Stated exercise A →
Copy out the stored dataset entries word for word, beginning with the line containing "This screenshot has height=1308, width=924. Describe" and continuing through the line containing "Brown [549, 691]".

Page →
#####

- UK CD 1

Single by Point Break

from the album Apocadelic
- Released: 10 January 2000
- Length: 3:30
- Label: Eternal
- Songwriters: Andrew Tumi; Brett Adams; David Holmes; David Oliver; Danielle Barnett; George Trotter; Kenny Barry;
- Producers: Brian Rawling; Graham Stack;

Point Break singles chronology
| "Do We Rock" (1999) | "Stand Tough" (2000) | "Freakytime" (2000) |

= Stand Tough =

2000 single by Point Break

"Stand Tough" is a song by British pop group Point Break. It was released in January 2000 in the United Kingdom through Eternal Records as the second single from their debut studio album, Apocadelic (2000), and reached number seven on the UK Singles Chart. The song was used in Australia as the Seven Network's theme for coverage of the AFL and Australian Open tennis in 2000.

==Track listings==
UK CD1 and Australian CD single
1. "Stand Tough" (radio edit) – 3:30
2. "Stand Tough" (album version) – 3:48
3. "Stand Tough" (Tufftown mix) – 6:01

UK CD2 and Japanese CD single
1. "Stand Tough" (radio edit) – 3:30
2. "Stand Tough" (New Decade Ibiza mix) – 6:00
3. "Stand Tough" (Tufftown dub) – 6:02
4. "Stand Tough" (enhanced CD video)

#####

Stored dataset items →
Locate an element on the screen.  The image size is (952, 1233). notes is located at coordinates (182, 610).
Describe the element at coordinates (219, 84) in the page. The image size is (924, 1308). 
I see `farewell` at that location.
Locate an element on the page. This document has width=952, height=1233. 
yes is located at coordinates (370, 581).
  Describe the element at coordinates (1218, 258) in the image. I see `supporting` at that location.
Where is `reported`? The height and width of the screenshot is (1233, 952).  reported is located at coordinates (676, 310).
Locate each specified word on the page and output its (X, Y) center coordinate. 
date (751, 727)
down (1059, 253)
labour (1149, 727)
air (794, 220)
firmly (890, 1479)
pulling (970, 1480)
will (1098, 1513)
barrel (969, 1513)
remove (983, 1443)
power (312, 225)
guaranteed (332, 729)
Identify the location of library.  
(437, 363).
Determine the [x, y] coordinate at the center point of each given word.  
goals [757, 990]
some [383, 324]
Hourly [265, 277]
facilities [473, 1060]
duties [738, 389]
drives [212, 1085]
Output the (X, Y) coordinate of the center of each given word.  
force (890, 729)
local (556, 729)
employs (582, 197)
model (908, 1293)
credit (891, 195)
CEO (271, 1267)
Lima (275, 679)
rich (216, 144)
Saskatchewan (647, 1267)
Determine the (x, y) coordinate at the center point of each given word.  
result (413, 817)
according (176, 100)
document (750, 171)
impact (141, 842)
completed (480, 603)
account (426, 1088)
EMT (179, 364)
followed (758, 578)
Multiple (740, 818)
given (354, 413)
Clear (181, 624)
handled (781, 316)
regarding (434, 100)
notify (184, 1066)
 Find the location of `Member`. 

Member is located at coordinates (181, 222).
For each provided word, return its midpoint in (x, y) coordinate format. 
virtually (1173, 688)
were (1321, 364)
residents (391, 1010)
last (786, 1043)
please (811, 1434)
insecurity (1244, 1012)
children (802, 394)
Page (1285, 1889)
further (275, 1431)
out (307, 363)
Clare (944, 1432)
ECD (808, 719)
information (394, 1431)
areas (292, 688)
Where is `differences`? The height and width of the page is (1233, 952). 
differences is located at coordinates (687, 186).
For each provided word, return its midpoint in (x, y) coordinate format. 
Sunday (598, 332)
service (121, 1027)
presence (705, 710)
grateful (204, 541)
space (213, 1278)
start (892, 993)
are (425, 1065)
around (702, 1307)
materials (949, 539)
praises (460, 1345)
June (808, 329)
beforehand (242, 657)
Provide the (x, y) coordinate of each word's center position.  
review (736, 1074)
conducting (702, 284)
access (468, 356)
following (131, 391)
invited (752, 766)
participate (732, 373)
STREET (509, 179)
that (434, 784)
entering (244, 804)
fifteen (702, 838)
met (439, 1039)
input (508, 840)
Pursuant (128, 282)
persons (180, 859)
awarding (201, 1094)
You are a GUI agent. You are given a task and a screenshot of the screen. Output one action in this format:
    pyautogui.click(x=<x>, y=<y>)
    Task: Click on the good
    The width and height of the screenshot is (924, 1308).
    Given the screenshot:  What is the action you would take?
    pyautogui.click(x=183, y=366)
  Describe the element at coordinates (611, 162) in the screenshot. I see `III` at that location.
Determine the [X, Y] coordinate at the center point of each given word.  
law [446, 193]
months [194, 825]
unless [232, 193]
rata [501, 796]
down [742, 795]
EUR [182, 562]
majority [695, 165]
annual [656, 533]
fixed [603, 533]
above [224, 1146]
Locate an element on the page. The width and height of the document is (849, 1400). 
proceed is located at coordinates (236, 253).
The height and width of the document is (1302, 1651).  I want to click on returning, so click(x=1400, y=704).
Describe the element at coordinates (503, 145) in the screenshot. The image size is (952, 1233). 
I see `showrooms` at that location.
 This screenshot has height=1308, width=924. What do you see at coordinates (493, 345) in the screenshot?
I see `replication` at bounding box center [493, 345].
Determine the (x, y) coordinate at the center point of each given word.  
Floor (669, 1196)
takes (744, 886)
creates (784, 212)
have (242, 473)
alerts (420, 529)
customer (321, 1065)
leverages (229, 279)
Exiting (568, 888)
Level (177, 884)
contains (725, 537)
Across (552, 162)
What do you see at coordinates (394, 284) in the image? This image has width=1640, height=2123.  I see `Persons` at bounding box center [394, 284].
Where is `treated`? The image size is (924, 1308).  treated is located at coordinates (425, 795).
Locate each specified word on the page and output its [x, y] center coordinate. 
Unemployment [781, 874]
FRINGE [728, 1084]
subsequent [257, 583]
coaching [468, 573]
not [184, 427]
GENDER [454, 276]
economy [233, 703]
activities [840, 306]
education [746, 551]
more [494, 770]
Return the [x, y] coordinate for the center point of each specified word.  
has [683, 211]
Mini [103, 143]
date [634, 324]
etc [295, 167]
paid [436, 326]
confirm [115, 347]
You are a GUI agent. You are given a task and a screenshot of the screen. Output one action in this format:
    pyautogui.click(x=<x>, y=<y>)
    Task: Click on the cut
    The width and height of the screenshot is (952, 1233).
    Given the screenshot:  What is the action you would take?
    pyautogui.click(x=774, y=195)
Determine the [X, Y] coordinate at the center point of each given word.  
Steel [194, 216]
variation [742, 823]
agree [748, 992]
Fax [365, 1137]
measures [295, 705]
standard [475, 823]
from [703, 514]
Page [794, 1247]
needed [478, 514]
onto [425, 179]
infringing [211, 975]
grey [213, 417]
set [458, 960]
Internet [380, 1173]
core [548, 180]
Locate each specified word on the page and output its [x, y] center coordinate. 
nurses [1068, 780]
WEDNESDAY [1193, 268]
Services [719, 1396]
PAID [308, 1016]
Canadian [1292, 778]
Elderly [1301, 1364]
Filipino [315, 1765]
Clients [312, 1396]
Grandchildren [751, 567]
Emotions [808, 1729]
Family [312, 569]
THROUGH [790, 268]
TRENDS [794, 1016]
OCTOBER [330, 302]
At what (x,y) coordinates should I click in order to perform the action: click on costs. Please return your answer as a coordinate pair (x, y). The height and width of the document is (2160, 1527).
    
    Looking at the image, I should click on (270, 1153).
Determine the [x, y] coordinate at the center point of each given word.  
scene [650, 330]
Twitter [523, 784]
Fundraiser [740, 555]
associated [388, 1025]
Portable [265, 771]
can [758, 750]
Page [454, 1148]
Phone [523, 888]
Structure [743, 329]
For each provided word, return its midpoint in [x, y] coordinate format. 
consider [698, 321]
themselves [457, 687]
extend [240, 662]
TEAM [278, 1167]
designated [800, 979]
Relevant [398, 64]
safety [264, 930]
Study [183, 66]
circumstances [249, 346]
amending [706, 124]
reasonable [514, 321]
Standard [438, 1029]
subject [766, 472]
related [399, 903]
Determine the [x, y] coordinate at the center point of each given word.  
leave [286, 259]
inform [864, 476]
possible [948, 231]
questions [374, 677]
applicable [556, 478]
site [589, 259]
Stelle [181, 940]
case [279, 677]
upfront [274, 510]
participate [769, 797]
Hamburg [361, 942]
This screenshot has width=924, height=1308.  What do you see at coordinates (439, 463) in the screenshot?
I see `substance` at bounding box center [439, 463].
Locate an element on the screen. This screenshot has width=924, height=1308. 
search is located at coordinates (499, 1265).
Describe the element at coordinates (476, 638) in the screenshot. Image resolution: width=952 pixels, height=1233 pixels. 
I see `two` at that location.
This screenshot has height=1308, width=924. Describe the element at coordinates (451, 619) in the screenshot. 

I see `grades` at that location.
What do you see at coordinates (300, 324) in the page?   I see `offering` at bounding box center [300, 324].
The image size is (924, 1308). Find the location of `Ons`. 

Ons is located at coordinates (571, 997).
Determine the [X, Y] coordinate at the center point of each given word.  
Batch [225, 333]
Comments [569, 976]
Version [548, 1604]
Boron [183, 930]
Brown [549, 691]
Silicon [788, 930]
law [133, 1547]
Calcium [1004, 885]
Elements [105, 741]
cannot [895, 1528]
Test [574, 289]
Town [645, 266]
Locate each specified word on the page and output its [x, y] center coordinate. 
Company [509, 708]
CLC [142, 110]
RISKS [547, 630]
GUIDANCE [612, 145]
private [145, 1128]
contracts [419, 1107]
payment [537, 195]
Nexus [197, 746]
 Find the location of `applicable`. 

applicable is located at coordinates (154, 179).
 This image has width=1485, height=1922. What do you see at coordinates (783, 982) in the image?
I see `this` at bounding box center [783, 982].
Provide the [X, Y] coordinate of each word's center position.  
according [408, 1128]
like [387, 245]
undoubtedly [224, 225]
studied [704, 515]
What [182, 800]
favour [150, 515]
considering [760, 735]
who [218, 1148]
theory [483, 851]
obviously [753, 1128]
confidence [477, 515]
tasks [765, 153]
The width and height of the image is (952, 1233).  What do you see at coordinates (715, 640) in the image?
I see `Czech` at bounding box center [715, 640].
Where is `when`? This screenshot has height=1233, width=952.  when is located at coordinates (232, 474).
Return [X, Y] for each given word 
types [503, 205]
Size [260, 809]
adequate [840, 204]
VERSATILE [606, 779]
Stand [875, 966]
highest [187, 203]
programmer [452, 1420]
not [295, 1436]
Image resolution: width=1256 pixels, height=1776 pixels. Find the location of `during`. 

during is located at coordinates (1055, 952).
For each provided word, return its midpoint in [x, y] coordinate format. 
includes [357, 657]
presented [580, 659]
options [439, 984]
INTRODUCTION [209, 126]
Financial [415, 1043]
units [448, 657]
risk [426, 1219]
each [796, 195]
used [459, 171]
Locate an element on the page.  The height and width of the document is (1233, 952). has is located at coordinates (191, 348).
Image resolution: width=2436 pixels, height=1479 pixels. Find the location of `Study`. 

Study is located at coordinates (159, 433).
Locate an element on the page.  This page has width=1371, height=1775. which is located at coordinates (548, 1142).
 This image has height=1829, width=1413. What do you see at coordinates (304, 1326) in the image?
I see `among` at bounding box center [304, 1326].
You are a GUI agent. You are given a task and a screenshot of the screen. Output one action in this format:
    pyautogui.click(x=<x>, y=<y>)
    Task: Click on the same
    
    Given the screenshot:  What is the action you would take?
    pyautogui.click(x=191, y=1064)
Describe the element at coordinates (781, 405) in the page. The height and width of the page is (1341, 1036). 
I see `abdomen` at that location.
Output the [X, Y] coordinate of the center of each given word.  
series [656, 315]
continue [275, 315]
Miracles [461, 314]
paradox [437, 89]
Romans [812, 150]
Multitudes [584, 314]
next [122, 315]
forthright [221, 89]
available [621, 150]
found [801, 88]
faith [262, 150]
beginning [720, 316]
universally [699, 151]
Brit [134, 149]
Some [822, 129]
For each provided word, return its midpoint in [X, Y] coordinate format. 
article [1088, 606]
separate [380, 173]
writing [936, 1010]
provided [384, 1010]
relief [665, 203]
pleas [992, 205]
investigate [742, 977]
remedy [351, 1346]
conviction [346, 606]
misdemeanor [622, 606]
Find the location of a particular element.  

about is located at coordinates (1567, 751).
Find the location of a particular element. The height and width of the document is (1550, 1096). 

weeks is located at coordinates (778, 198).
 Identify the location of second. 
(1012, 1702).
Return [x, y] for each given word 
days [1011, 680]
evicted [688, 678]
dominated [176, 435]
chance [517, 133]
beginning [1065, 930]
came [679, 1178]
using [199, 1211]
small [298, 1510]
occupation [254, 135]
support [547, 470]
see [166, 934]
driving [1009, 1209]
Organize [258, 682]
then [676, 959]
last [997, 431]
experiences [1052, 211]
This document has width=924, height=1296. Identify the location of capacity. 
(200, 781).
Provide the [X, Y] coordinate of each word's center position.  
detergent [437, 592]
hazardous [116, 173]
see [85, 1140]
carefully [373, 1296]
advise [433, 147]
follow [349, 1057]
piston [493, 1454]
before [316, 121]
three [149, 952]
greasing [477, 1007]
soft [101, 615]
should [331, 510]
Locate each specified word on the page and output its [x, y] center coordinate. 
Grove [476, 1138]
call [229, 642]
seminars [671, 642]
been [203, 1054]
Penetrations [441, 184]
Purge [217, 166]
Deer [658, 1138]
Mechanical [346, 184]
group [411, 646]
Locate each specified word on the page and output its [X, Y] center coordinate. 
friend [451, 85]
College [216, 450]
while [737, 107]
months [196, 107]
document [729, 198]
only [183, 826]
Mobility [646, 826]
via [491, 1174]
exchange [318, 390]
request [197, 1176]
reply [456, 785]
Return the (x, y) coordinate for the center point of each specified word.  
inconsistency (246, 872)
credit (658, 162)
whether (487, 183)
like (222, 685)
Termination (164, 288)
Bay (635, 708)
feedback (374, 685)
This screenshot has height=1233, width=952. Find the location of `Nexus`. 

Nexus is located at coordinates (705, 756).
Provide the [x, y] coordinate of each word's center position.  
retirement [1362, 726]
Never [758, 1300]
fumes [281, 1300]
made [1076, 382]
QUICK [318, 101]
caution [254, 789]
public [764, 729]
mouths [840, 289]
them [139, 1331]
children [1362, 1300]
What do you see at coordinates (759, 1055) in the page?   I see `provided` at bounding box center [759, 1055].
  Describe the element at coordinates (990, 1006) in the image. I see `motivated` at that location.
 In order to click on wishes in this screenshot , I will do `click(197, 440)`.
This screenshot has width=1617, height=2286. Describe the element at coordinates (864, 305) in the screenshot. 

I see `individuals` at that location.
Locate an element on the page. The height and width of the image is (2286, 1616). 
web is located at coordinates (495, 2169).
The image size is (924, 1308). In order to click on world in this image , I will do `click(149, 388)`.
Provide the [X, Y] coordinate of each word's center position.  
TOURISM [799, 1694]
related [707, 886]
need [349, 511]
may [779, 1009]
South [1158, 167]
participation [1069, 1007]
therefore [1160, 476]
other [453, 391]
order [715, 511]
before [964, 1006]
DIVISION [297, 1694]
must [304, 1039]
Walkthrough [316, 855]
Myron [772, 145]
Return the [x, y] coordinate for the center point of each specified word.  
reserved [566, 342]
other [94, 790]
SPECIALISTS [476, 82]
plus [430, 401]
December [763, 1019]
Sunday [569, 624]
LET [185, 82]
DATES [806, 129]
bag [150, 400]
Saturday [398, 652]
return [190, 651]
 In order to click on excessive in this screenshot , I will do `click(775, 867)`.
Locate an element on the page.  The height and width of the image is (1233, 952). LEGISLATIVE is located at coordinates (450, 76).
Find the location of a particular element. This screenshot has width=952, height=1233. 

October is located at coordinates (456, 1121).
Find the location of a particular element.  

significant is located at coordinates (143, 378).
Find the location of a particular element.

#####

Stated exercise B →
Say whether each statement agrees with the article on "Stand Tough," answering yes or no and quoting the deciding words from it. (i) The song reached number seven on the UK Singles Chart. (ii) The radio edit of the song runs 3:48. (iii) The single was released through Eternal Records.

Exercise response A →
This screenshot has height=1308, width=924. Describe the element at coordinates (451, 619) in the screenshot. 

I see `grades` at that location.
What do you see at coordinates (300, 324) in the page?   I see `offering` at bounding box center [300, 324].
The image size is (924, 1308). Find the location of `Ons`. 

Ons is located at coordinates (571, 997).
Determine the [X, Y] coordinate at the center point of each given word.  
Batch [225, 333]
Comments [569, 976]
Version [548, 1604]
Boron [183, 930]
Brown [549, 691]

Exercise response B →
(i) Yes: "reached number seven on the UK Singles Chart"
(ii) No: "(radio edit) – 3:30"
(iii) Yes: "through Eternal Records"